- [Task details]
Render the following sentence from the public policy roundup in Spanish: "On Monday, the Department of Labor issued its proposed rule to update and clarify joint employer status under the Fair Labor Standards Act (FLSA)."

## start Document excerpt

The Department of Labor unveiled its joint employer rule, the White House will form opportunity zone oversight council and congressional committees gather.

Maria Wolvin and Ben Marsico
Middle-Market Public Policy Roundup

This week, the Department of Labor issued its proposed joint employer rule, which would change the test for determining if two companies are jointly responsible for wage and overtime pay of an employee. Meanwhile, the White House is expected to release details on its “Opportunity and Revitalization Council,” while more guidance on opportunity zones is forthcoming. Finally, congressional committees are in full swing with hearings on issues relevant to the middle market being discussed in the Senate and the House.

DOL Announces Proposed Joint Employer Rule

On Monday, the Department of Labor issued its proposed rule to update and clarify joint employer status under the Fair Labor Standards Act (FLSA).

Joint employer status under the FLSA dictates when two employers are jointly responsible for ensuring that employees receive at least the federal minimum wage and overtime pay when applicable. According to the notice, the proposed changes are designed to promote certainty for employers and employees, reduce litigation, and encourage innovation. The proposed rule includes various qualifiers to judge whether an employer is a joint employer with another business.

The agency stated in a news release that its proposal takes into account a four-factor test to consider whether the business in question of being a joint employer. Criteria include whether a company has exercised the power to hire or fire employees, supervise and control work schedules or conditions of employment, determine the rate and method of payment and maintain employment records.

## end Document excerpt
## start Extracted information

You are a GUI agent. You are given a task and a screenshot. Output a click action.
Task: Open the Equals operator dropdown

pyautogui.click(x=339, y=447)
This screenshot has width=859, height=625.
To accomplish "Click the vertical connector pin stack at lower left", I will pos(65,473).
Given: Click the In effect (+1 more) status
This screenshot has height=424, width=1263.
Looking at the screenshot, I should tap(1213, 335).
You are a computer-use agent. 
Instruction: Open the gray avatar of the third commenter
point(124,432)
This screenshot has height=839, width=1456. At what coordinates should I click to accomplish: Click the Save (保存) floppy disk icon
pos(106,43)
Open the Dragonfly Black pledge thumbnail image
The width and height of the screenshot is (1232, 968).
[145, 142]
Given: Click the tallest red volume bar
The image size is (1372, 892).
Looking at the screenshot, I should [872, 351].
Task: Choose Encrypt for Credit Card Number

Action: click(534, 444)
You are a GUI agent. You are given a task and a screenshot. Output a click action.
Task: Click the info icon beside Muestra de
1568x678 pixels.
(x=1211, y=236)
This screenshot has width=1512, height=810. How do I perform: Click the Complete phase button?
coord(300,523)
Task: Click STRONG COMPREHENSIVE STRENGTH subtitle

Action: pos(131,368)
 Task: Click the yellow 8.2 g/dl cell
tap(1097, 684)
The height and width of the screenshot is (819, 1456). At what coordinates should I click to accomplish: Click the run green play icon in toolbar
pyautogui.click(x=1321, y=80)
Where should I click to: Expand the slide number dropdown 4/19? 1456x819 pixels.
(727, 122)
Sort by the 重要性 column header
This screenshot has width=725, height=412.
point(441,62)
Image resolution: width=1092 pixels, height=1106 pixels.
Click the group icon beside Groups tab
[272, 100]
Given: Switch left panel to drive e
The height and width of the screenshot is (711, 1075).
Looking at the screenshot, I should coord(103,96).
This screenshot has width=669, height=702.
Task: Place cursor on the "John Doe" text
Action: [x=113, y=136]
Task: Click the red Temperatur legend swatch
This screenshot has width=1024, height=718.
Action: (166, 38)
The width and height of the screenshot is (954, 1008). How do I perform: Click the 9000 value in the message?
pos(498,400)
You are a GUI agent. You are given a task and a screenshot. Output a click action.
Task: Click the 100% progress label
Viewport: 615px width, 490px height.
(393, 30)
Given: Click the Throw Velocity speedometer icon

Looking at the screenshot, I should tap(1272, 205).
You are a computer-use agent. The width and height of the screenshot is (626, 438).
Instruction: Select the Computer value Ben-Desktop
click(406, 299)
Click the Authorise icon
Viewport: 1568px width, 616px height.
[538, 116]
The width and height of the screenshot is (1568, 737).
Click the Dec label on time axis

## end Extracted information

- [Result]
El lunes, el Departamento de Trabajo emitió su norma propuesta para actualizar y aclarar la condición de empleador conjunto conforme a la Ley de Normas Justas de Trabajo (FLSA).